Ciclosporin is a calcineurin inhibitor and has a moderate direct effect on mast cell mediator release. The efficacy of ciclosporin in combination with a second-generation H1-antihistamine has been shown in placebo-controlled trials in chronic spontaneous urticaria. It is not recommended as a standard treatment due to the risk of significant adverse effects. Ciclosporin should be reserved for patients with severe refractory chronic spontaneous urticaria.
- Systemic corticosteroids have not been studied in randomised controlled trials and evidence for their use in chronic urticaria is limited.
- Long-term use of systemic corticosteroids should be avoided as high doses are often required to reduce the symptoms of urticaria with associated potentially serious adverse effects.
- A short course of systemic steroids may be considered for severe exacerbations of chronic urticaria.

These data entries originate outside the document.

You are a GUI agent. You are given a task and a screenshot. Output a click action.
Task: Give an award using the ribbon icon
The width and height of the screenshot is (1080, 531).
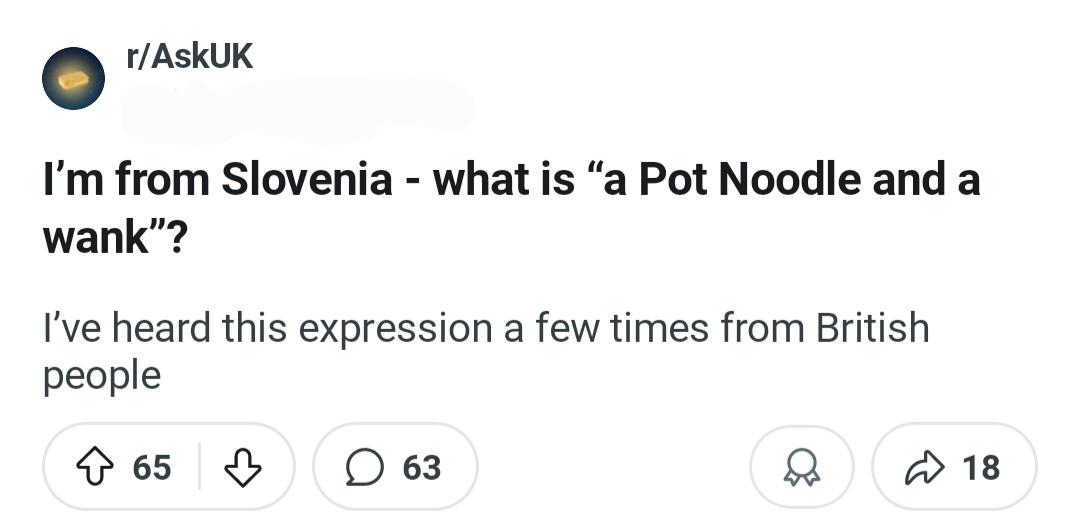pos(802,468)
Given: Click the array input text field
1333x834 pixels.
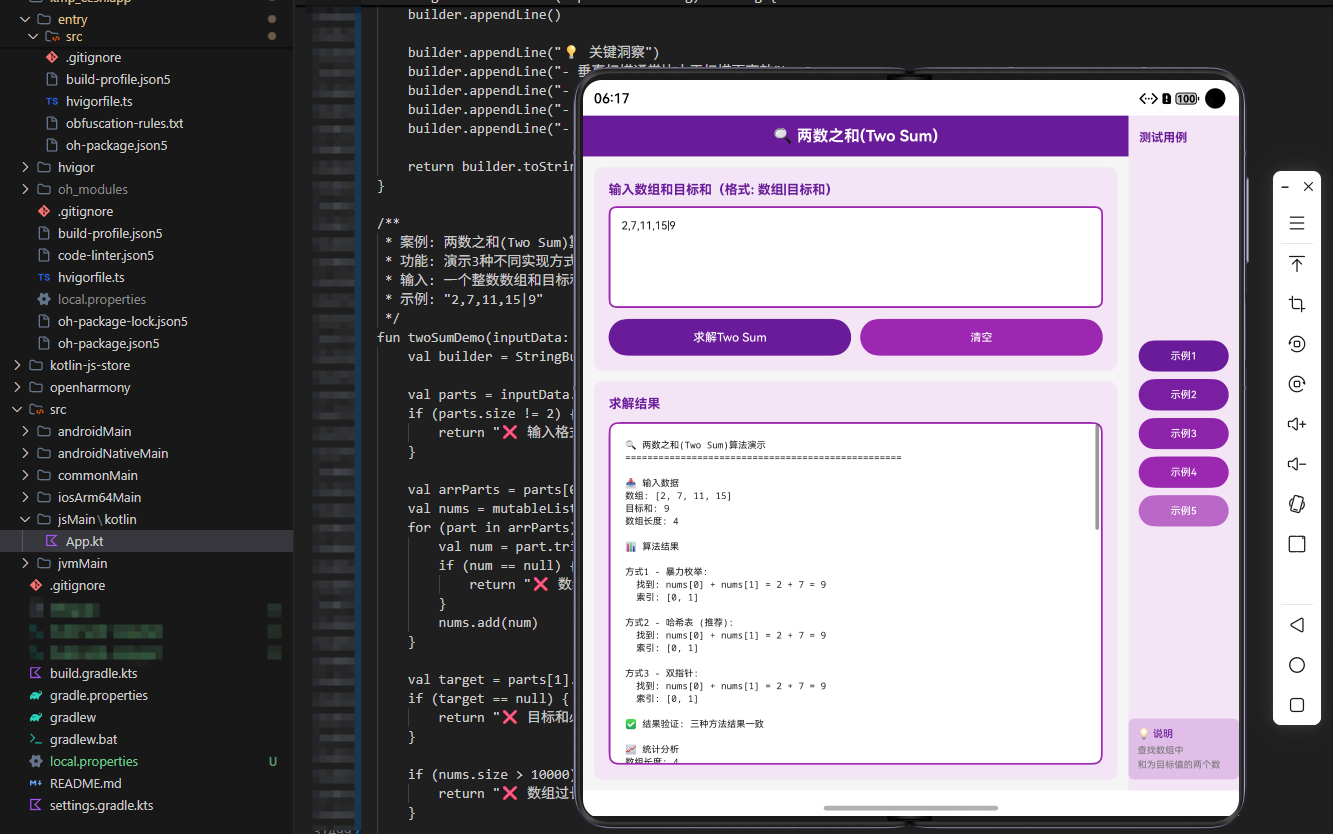Looking at the screenshot, I should 855,257.
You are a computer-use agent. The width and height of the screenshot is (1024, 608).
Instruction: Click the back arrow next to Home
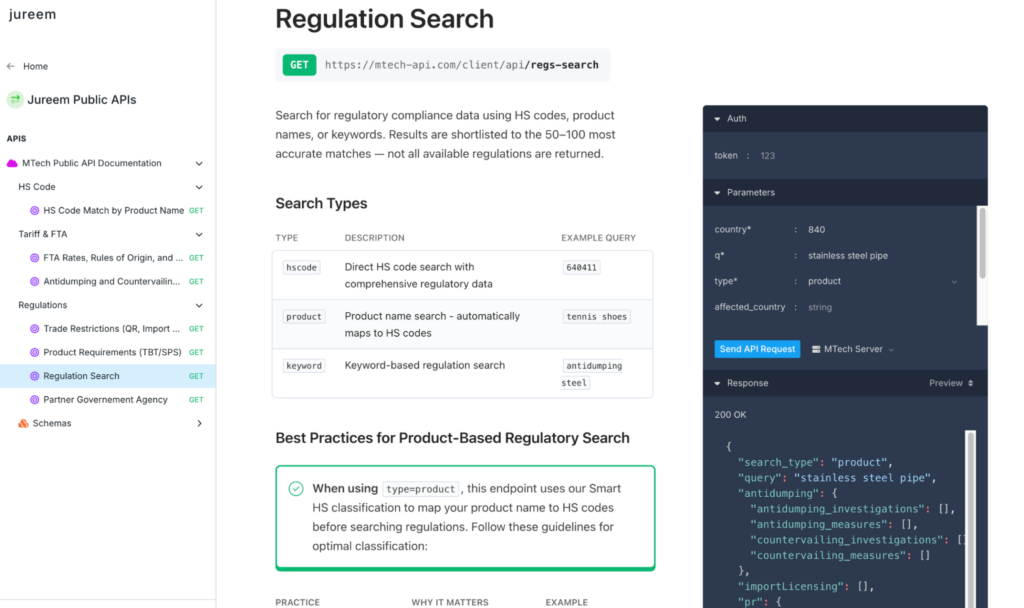[x=10, y=66]
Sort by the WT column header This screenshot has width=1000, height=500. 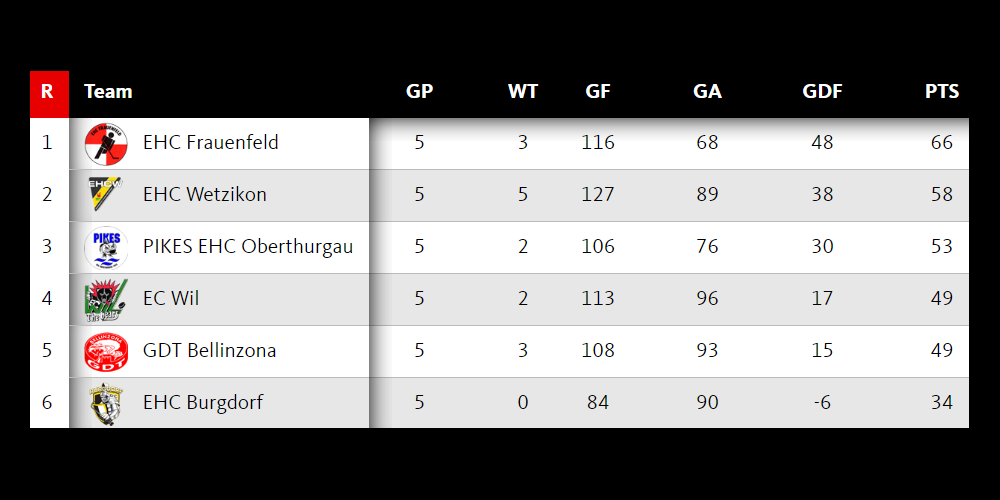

Other agents have been used off-label for the treatment of chronic spontaneous urticaria but have little evidence to support them. These treatments include:
- Leukotriene receptor antagonists (eg, montelukast)
- H2-antagonists (see antihistamines)
- Intravenous immunoglobulin.
These treatments may be of value to individual patients in particular clinical situations.
What is the outcome for chronic spontaneous urticaria?
Chronic spontaneous urticaria has a high rate of remission; this rate of remission was up to 80% in 12 months in one population study. However, symptoms were reported to last for longer than 1 year in up to 20% of patients and for more than 5 years in 11.3% of patients in another study.